::: Data in this exercise

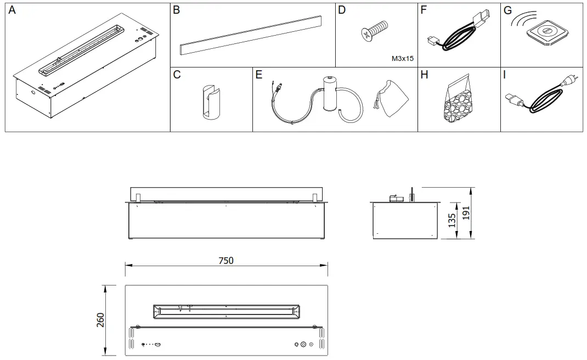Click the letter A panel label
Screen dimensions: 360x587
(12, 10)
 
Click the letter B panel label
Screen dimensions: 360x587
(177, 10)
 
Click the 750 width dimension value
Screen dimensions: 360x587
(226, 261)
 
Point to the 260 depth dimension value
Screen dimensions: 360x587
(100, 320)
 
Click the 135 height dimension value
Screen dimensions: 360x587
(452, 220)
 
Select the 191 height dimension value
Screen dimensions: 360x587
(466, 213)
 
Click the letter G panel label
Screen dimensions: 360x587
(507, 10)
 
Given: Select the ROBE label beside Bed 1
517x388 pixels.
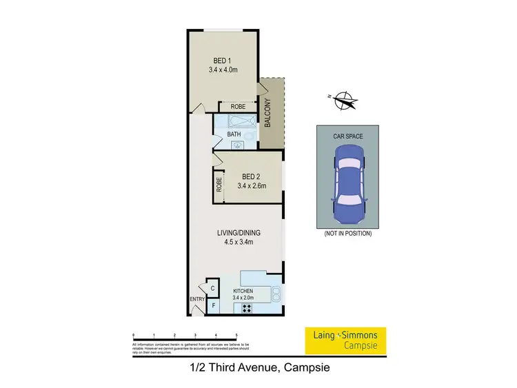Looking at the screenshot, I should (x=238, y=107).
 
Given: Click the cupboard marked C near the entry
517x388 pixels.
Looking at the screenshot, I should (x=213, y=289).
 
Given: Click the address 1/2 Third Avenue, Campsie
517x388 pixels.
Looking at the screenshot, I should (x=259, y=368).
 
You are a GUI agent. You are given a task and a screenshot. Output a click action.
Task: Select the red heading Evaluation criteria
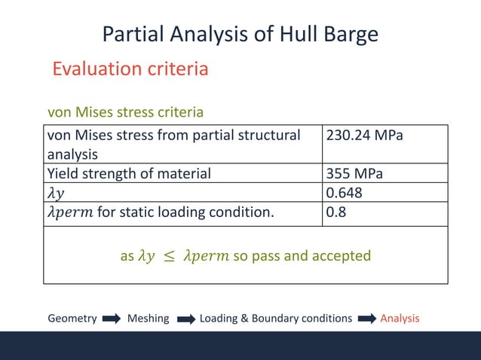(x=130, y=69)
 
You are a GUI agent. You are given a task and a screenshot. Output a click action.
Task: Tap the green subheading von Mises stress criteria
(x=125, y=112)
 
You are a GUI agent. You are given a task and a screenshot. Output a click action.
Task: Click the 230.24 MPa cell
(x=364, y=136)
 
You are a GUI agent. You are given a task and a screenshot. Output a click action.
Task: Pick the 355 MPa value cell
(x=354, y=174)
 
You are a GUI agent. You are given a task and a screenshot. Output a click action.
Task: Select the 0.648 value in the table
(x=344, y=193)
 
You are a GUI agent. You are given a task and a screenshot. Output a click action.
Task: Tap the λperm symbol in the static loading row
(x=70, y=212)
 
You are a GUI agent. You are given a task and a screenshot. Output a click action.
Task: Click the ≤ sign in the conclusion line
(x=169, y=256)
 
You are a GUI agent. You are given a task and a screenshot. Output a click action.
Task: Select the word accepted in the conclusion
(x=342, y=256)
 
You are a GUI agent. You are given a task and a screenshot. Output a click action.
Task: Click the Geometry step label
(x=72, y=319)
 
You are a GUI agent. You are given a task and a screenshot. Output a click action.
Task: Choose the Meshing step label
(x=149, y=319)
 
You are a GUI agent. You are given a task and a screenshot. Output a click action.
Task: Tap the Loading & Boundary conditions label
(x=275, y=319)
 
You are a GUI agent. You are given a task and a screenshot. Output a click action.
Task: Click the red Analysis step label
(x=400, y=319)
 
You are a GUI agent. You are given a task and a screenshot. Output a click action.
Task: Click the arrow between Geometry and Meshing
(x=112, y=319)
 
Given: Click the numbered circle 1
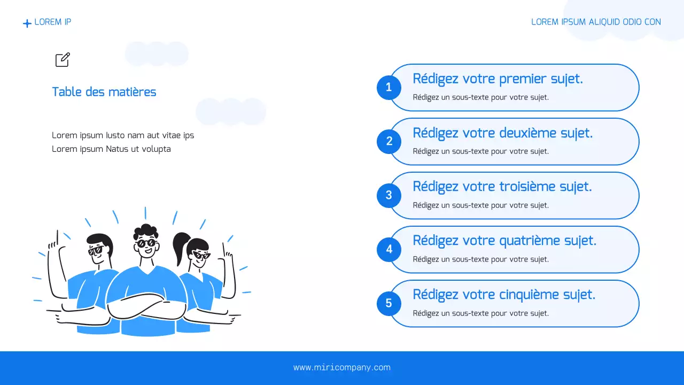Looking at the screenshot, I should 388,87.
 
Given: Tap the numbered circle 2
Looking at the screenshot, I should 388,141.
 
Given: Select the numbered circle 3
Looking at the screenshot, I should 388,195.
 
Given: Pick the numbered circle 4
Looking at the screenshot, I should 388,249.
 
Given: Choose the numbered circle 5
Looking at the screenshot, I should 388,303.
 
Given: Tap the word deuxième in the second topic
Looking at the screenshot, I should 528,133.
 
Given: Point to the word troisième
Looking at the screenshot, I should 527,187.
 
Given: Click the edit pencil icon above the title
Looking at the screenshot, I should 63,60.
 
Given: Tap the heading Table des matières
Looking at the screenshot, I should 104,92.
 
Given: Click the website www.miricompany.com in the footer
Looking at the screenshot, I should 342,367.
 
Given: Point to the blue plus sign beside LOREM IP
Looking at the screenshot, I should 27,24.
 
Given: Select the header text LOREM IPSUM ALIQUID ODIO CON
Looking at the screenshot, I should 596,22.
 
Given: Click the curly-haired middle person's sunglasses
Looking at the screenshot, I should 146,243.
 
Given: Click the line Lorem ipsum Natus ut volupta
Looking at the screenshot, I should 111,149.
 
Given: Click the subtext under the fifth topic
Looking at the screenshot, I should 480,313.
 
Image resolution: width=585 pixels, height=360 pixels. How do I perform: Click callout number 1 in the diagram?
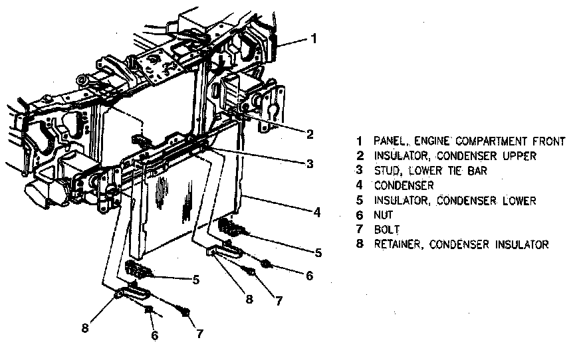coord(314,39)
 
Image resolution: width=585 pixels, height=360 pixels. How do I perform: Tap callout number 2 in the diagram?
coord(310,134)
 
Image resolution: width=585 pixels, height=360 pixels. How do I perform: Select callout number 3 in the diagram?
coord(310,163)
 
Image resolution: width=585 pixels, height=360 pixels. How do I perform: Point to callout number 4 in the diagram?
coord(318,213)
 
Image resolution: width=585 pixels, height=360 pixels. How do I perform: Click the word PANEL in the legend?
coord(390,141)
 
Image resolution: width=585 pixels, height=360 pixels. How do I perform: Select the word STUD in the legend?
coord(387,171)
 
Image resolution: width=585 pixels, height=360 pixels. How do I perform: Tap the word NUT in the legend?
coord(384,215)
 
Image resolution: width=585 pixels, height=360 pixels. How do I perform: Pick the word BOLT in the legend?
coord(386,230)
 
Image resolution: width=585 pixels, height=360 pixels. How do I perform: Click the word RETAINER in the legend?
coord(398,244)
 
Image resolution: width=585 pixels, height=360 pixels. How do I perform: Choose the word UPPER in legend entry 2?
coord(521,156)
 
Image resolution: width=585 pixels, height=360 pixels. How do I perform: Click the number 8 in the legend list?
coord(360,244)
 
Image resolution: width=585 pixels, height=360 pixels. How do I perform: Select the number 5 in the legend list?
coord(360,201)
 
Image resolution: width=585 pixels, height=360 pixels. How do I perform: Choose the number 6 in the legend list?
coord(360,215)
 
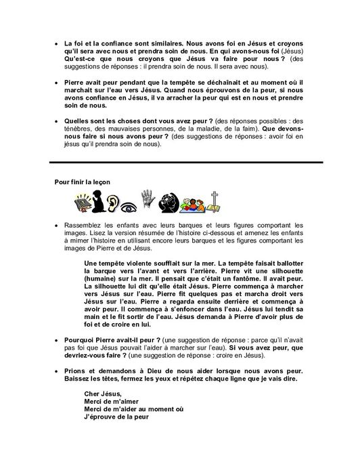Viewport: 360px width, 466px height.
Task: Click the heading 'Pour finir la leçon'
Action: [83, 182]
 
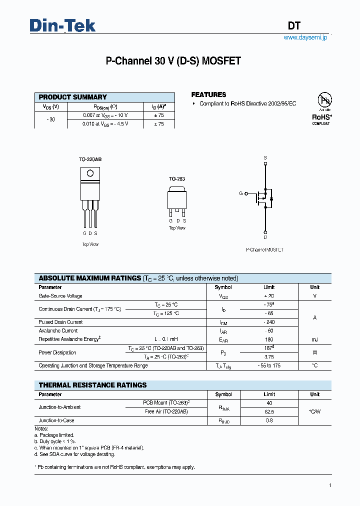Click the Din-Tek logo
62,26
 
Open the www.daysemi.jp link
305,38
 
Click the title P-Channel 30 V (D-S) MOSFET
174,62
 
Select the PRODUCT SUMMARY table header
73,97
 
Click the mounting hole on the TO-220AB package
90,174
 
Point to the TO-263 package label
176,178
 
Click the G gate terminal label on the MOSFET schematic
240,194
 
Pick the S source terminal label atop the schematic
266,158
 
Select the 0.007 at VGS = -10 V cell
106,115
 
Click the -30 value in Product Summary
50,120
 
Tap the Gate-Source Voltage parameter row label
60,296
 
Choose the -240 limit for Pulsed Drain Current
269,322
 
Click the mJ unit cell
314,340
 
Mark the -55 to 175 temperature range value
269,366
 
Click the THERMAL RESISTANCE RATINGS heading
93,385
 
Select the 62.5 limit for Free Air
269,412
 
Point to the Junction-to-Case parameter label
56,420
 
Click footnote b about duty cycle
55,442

::::::
::: Data in this exercise

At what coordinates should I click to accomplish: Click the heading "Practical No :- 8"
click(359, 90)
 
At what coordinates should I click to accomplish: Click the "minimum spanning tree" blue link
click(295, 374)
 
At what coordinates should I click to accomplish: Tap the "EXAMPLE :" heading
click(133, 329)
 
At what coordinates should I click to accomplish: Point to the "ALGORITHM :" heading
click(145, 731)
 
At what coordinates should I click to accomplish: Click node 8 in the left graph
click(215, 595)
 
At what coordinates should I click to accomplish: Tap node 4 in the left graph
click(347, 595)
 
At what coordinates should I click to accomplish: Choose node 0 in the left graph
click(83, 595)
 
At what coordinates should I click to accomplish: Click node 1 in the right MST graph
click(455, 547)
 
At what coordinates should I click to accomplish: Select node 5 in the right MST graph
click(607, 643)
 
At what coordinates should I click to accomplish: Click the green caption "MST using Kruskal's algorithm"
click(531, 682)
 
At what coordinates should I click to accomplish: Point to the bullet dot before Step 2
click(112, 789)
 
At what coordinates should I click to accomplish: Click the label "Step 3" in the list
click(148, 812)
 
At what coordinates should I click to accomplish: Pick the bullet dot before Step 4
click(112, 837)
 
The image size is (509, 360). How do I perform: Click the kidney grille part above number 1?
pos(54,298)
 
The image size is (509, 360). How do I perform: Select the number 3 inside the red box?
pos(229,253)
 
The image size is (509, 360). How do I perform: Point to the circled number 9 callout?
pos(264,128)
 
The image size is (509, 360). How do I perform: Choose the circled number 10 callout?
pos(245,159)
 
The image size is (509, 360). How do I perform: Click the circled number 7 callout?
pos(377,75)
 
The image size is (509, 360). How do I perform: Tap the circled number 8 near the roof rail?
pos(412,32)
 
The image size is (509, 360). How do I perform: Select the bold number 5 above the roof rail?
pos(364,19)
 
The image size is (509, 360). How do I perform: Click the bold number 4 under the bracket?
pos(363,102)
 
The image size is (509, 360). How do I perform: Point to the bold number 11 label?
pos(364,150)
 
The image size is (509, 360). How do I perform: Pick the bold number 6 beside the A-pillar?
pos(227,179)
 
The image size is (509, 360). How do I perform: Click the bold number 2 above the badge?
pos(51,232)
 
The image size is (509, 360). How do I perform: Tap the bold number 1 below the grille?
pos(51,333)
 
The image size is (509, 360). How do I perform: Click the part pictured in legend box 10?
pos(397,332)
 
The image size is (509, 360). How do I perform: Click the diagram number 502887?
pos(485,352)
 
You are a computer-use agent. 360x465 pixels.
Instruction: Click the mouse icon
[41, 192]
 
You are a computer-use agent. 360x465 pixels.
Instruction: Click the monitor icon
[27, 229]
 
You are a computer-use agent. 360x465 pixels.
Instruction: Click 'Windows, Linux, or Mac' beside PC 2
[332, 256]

::::::

# Problem requirements
Gather every line of the rows above that contains the string "sign", with case counting.

# Correct output
Task: Click the ≤ sign in the conclusion line
Given: Point to the blue plus sign beside LOREM IP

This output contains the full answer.